Proprietary Engine Tags

The following search engines, web directories, and indexing programs all use proprietary tags not supported by other sites or software. In fact, some of these tags are no longer supported by the engines that promoted them, but are still listed here in case you're wondering about a META tag you noticed in some obscure corner of the Web.

Aesop.com

Aesop.com is a second-rate search engine operated by the search-engine optimization company of the same name. It uses one custom tag for auto-categorization and rank boosting: Any page with name="Aesop" receives a category icon next to its listing, and preferred placement ahead of sites without the tag.

The Aesop tag has six potential values: information, interactive, links, multimedia, personal, and sales. A web page may only have one value in its Aesop tag.

For more information about this search engine, read Websnob's review of Aesop.
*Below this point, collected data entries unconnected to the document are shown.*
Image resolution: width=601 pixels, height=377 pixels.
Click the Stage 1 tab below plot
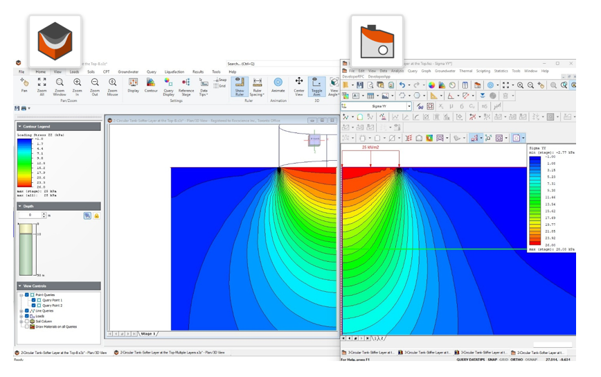[x=148, y=334]
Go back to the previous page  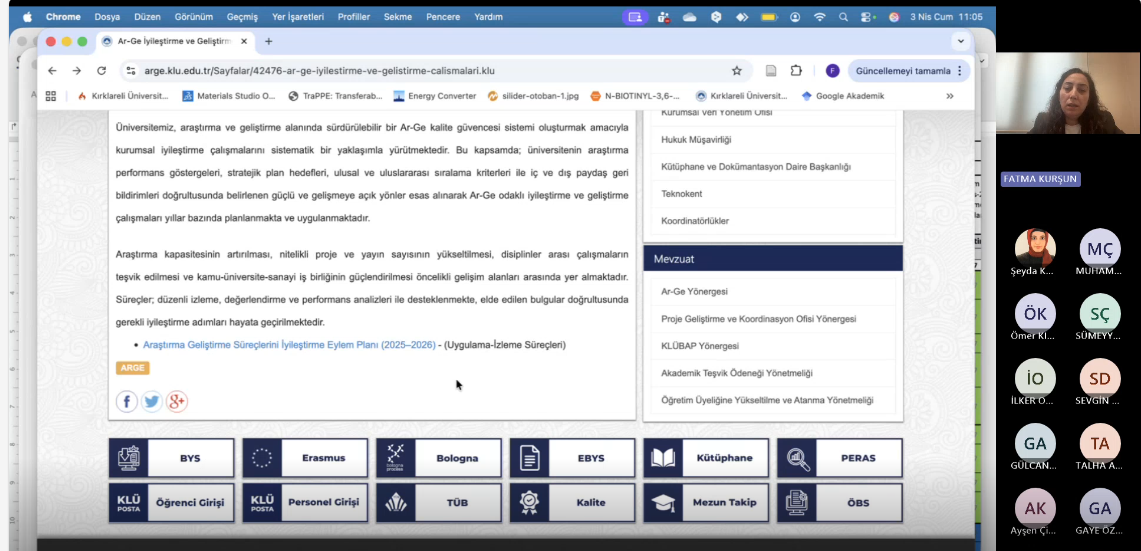(52, 71)
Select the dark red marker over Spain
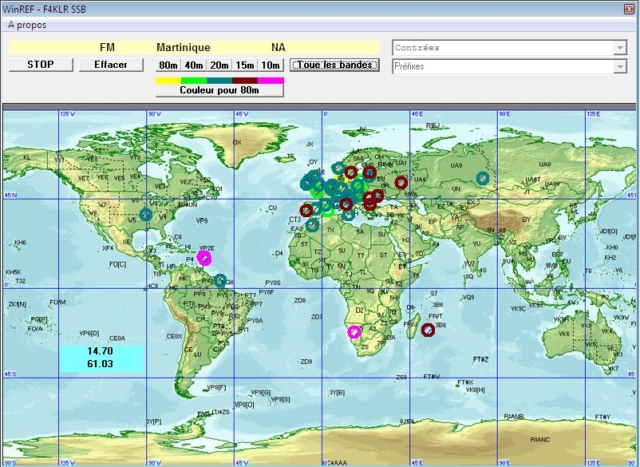640x467 pixels. [x=306, y=210]
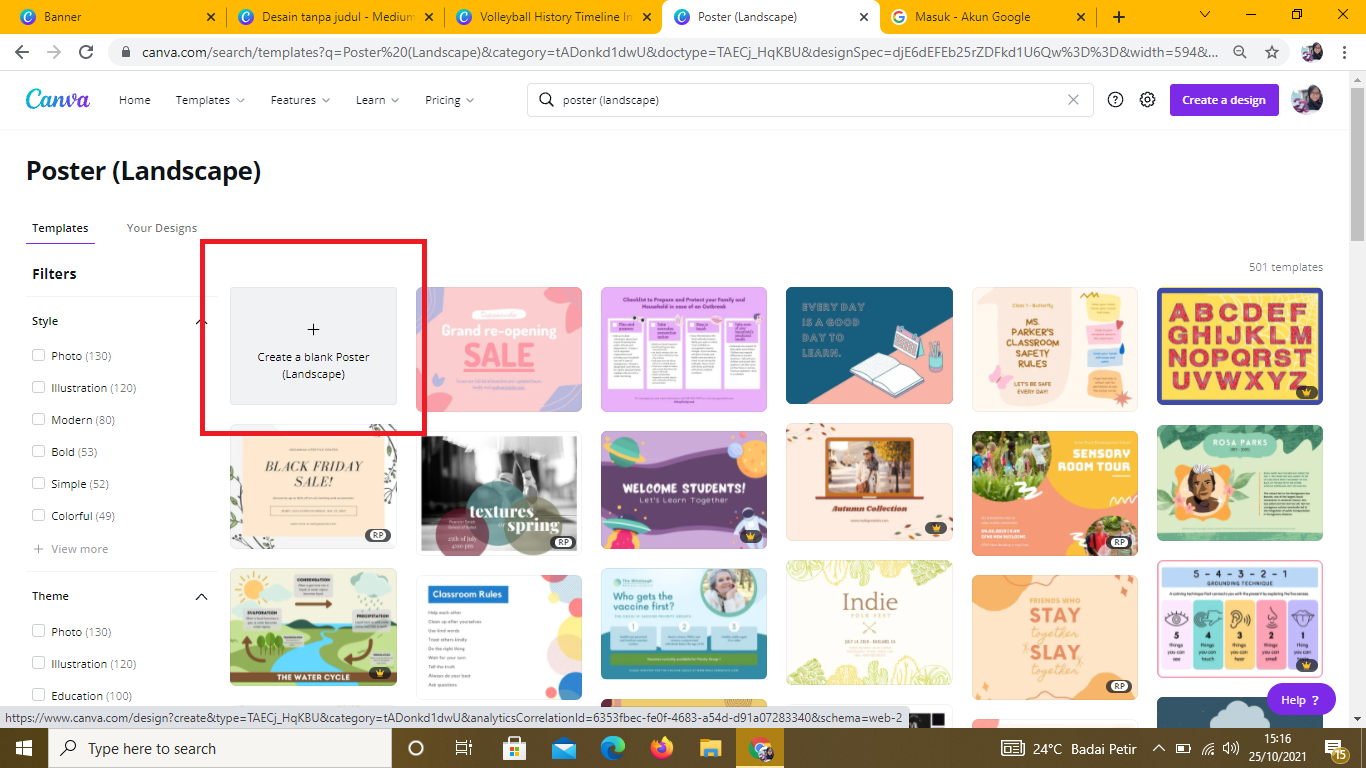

Reference: The Aesop Meta Tag

AlkalineBOT

The Alkaline Search Engine Server is a commercial search engine sold by Vestris, Inc. Alkaline's robot, AlkalineBOT, recognizes one custom tag, name="Alkaline", with four potential values.

skip tells AlkalineBOT not to index the page in question. (The same effect as using noindex with the robots tag.)

skiplinks tells AlkalineBot not to index the links on the page (much like name="robots" content="nofollow" works.)

skipmeta tells AlkalineBot not to index the other META headers of the page.

skiptext tells AlkalineBot not to index the "free text" of the page. This instruction effectively tells AlkalineBot to index only the META headers.

Reference: Alkaline Robots, HTML and Meta Tags

BlogChalking.com

BlogChalking isn't actually a search engine; it's a site that encourages weblog authors to include a standardized mini-description of themselves on their home pages in order to faciliate easy indexing of weblogs. They use a combination of graphics, user-readable text, and META tagging.

Blogchalking.com's META value is name="blogchalk", and includes the weblog author's location, languages spoken, first name, sex, and age category. For example, the blogchalk for my personal weblog would be:

<meta name="blogchalk" content="United States, Michigan, Trenton, English, Michael, Male, 31-35">

Frankly, I think that looks more like the classficatory data for a dating service than a search engine, but I'm not a hardcare weblogger. There is at least one small search engine using blogchalk data.

Reference: none (The only way to get Blogchalking.com to show you a sample tag is too fill out their sample form.)

Blogfeed

Blogfeed isn't a search engine; it's a Perl script that helps bloggers create RSS feeds by parsing the HTML pages of blogs. In addition to reading the standard Description, Blogfeed requires users to add three META tags:

name="rss:link" is the URL of the blog. (In theory, Blogfeed could get the same information from a BASE element -- bloggers have a bad habit of creating META tags when they could just parse the HTML.)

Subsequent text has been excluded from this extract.